**Work to be completed:** Copy out each of the entries below word for word, leaving out the pictures.

**Data for this task:**
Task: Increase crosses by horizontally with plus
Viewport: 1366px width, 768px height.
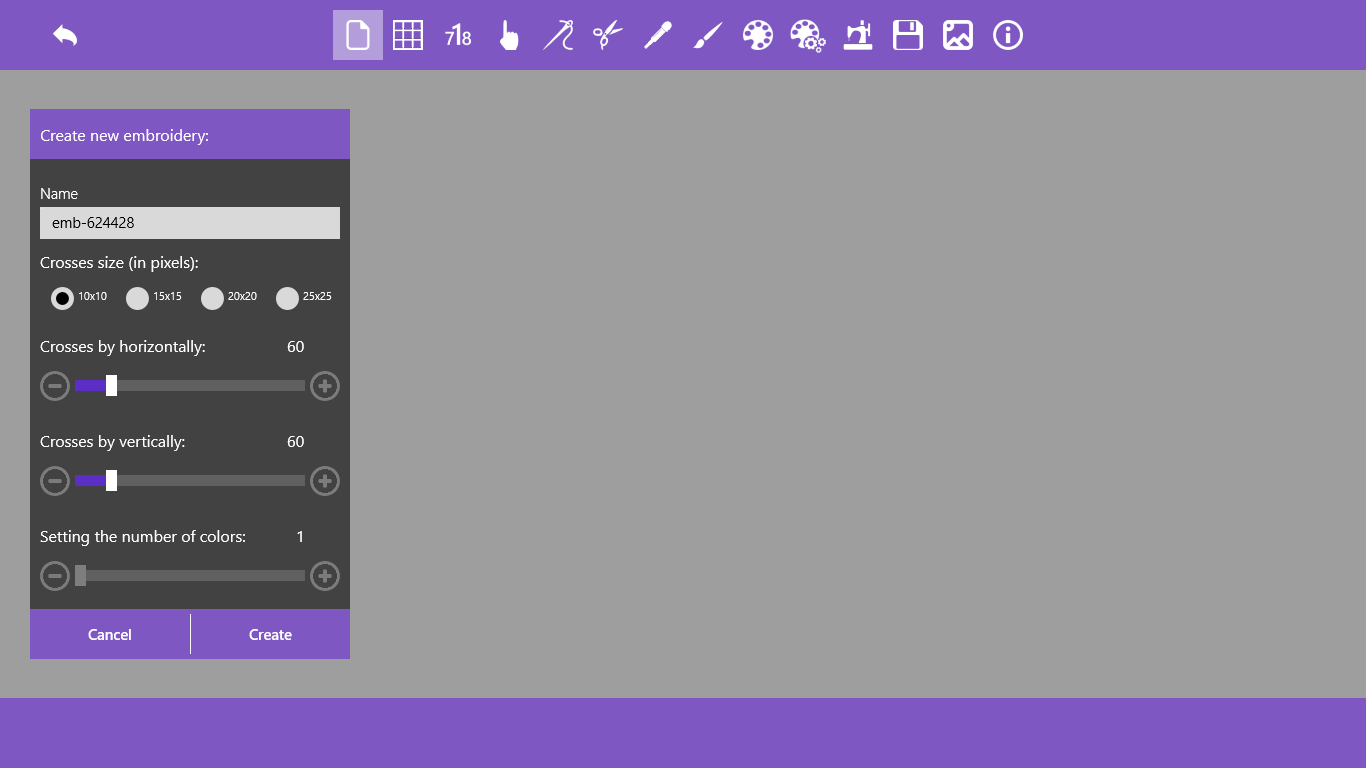Action: (x=325, y=386)
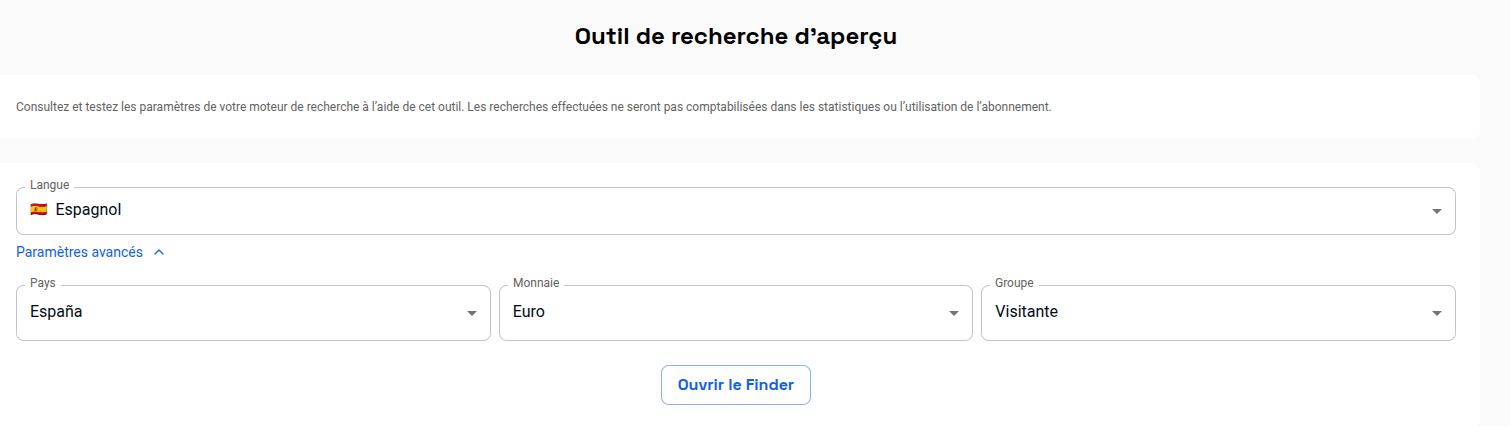Click the Pays dropdown arrow icon
The width and height of the screenshot is (1510, 426).
pos(472,313)
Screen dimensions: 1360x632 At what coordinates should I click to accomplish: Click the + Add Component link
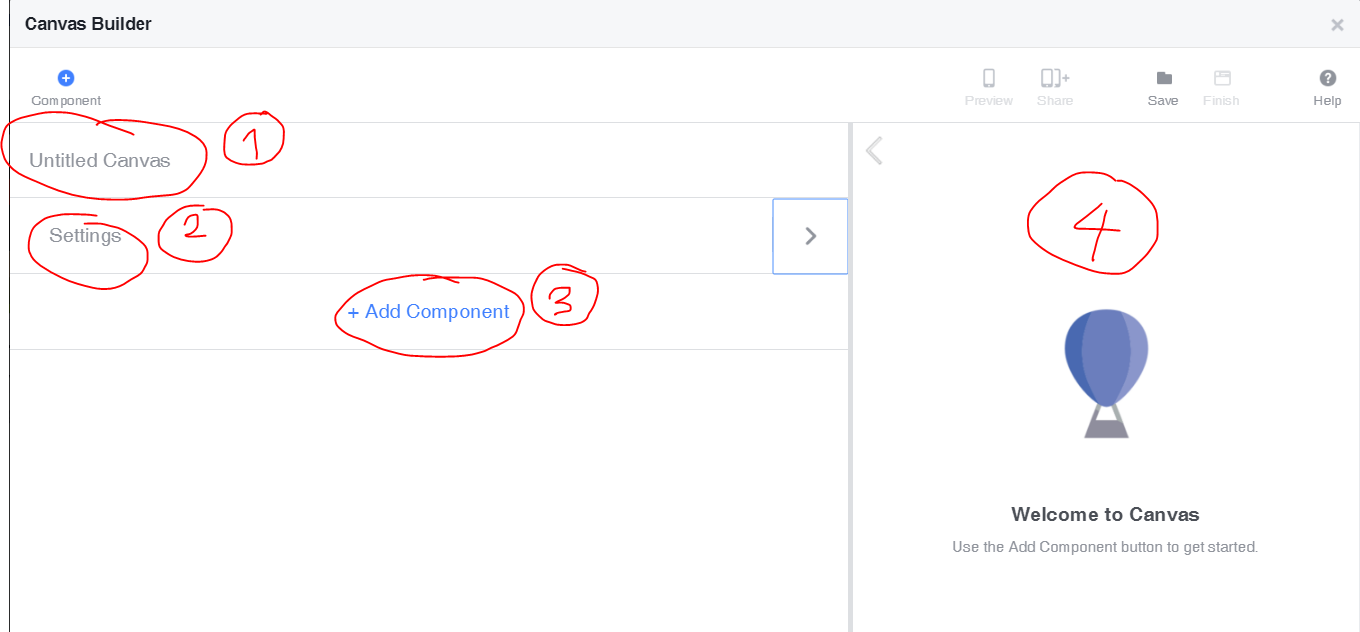point(429,312)
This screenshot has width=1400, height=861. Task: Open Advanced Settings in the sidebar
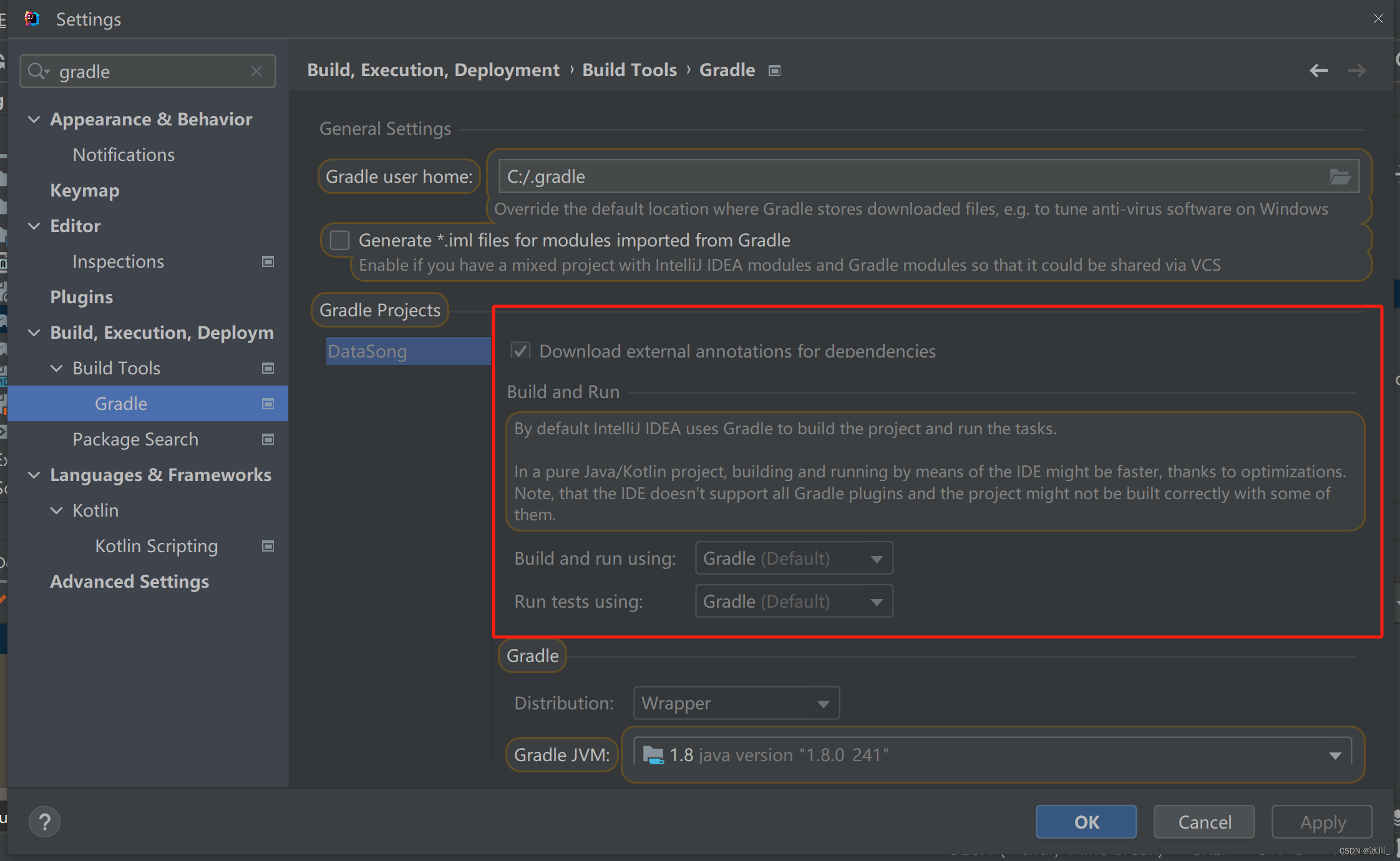[x=130, y=581]

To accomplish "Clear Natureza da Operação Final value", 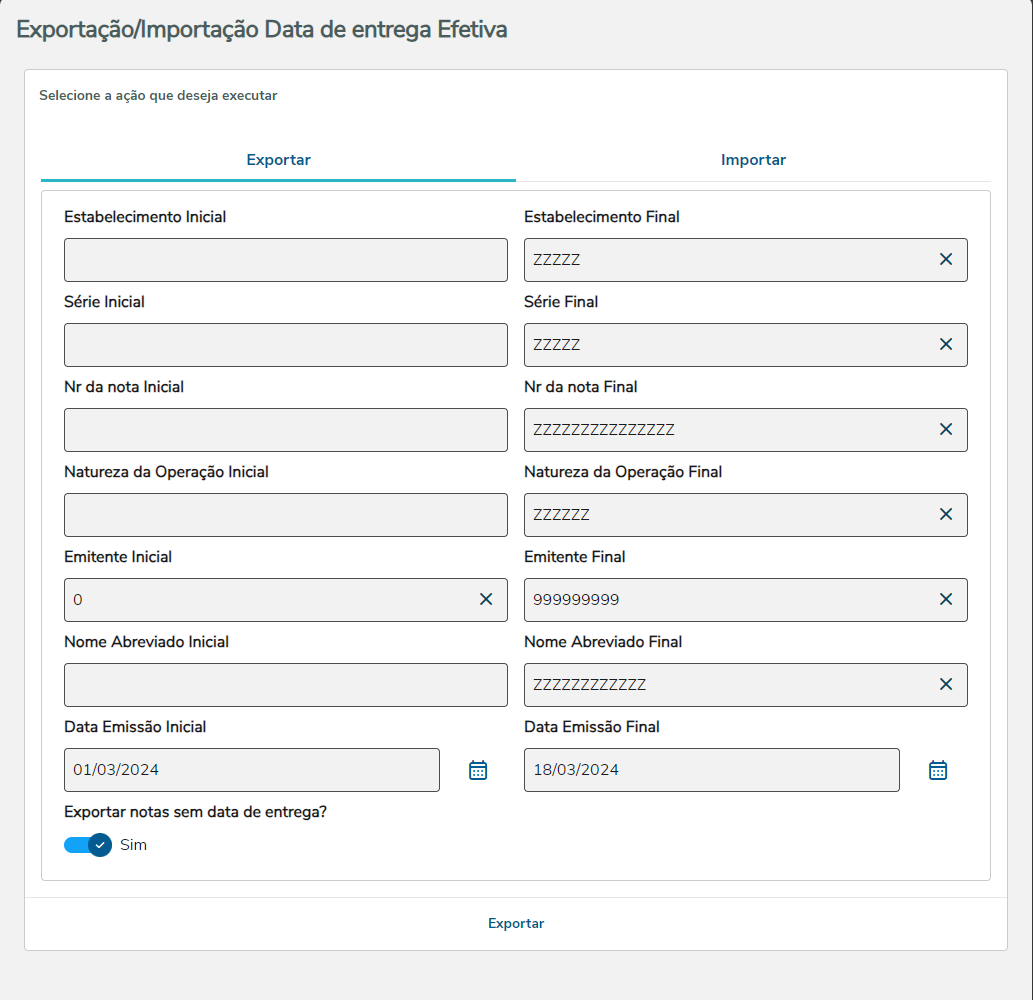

**Completed task:**
Task: Increase crosses by horizontally with plus
Viewport: 1366px width, 768px height.
Action: (x=325, y=386)
Click the Pays dropdown arrow icon
The width and height of the screenshot is (1510, 426).
pos(472,313)
Screen dimensions: 1360x632 At what coordinates should I click to accomplish: Click the + Add Component link
point(429,312)
This screenshot has width=1400, height=861. Task: Open Advanced Settings in the sidebar
[x=130, y=581]

To accomplish "Clear Natureza da Operação Final value", 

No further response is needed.